The RGB-D capture is 3170-frame-long and should cover an area of about 30 x 10 meters.

Any idea what could trigger the error?

pytorch version (e.g., 1.0): 2.1.2+cu121
OS: ubuntu 22.04.4 LTS (x86_64)
how you installed pytorch (conda, pip, source): pip
python version: 3.10.13
CUDA/cuDNN version: 11.8.89
GPU models and configuration: GPU 0: NVIDIA A10G

Answer 1 · 2024-04-05T13:14:28.000Z

Thanks for the interest @DiTo97

The device-side assert most commonly occurs when there's pose / depthmap errors, which then cascades through the data association step. I would recommend visualizing just a few frames first to see how the 3D scene reconstruction looks like.

Since you are using RTABMap to compute global poses, it is likely that the frames around which this assertion is triggered have pose errors.

======

As an aside, we have been able to successfully interface (well, patch) RTABMap and gradslam for use in the concept-graphs project (where I see you mentioned this issue).

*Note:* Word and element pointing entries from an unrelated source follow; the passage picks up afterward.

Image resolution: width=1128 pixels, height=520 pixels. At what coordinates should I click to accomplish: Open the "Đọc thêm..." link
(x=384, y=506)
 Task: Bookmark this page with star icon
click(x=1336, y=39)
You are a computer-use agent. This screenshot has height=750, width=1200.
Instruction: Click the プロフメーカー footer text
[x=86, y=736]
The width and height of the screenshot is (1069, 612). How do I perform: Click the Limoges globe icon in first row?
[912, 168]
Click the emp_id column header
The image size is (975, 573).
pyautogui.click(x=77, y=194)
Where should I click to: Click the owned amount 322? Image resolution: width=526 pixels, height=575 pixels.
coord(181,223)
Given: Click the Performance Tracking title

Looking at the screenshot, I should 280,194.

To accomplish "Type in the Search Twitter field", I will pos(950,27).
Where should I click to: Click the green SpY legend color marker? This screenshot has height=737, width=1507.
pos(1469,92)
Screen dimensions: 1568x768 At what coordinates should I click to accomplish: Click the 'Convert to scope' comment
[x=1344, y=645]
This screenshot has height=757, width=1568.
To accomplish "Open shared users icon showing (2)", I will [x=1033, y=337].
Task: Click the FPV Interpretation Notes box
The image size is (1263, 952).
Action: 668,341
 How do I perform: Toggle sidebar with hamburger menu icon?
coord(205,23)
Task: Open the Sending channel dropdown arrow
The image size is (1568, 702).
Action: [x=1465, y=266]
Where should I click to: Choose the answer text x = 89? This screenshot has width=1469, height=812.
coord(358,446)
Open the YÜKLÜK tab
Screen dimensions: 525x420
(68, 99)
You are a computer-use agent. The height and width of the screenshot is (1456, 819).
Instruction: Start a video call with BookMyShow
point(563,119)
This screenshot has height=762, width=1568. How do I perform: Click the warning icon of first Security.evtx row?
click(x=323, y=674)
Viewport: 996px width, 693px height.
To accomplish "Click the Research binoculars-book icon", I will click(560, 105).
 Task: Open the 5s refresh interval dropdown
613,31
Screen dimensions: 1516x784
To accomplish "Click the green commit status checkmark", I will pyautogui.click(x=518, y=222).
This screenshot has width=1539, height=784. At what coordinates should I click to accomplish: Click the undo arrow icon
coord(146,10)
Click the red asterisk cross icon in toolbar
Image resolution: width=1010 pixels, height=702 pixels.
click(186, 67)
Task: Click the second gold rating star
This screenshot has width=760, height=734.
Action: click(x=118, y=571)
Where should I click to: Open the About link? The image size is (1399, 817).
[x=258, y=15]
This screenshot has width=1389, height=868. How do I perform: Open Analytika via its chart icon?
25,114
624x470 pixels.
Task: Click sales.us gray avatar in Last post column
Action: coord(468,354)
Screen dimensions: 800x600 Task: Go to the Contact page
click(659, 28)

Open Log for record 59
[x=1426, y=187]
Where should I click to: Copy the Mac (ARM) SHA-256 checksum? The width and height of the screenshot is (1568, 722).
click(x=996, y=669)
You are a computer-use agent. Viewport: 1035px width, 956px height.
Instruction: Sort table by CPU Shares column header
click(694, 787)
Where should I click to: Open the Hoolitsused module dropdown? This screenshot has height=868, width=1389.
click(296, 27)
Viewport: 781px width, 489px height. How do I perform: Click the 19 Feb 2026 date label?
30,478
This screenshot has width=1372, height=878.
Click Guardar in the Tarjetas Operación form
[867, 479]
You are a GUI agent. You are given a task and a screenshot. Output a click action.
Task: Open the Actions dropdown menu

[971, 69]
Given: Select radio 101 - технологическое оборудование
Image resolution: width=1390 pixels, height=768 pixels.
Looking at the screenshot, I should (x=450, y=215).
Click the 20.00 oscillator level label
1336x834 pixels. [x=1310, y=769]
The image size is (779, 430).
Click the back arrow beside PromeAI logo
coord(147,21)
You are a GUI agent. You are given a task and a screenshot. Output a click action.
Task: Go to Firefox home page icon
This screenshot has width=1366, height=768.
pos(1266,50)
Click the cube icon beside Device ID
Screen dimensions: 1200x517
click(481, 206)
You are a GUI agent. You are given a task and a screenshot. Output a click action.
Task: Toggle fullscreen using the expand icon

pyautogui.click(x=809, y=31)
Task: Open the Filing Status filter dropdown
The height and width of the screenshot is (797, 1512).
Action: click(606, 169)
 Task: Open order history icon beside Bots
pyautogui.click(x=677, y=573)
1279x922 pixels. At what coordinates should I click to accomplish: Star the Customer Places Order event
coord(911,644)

You might want to look at this GH repo to see how we did that:

Follow this "before building..." instruction from the README -- we made a quick-and-dirty edit to the RTABMap script to hardcode camera intrinsics.
We also have instructions to export poses, and have provided a python script to convert the exported rtabmap poses to gradslam dataset format (you will want to use the AzureKinectDataset or replicate this code to suit your directory structure).

Needless to say, the intrinsics, image dims etc are assumed to be correctly specified in the yaml config file that you'd pass in.

===================

Hope this helps! Closing for now, but reopen if the repo I pointed you to doesn't address your question.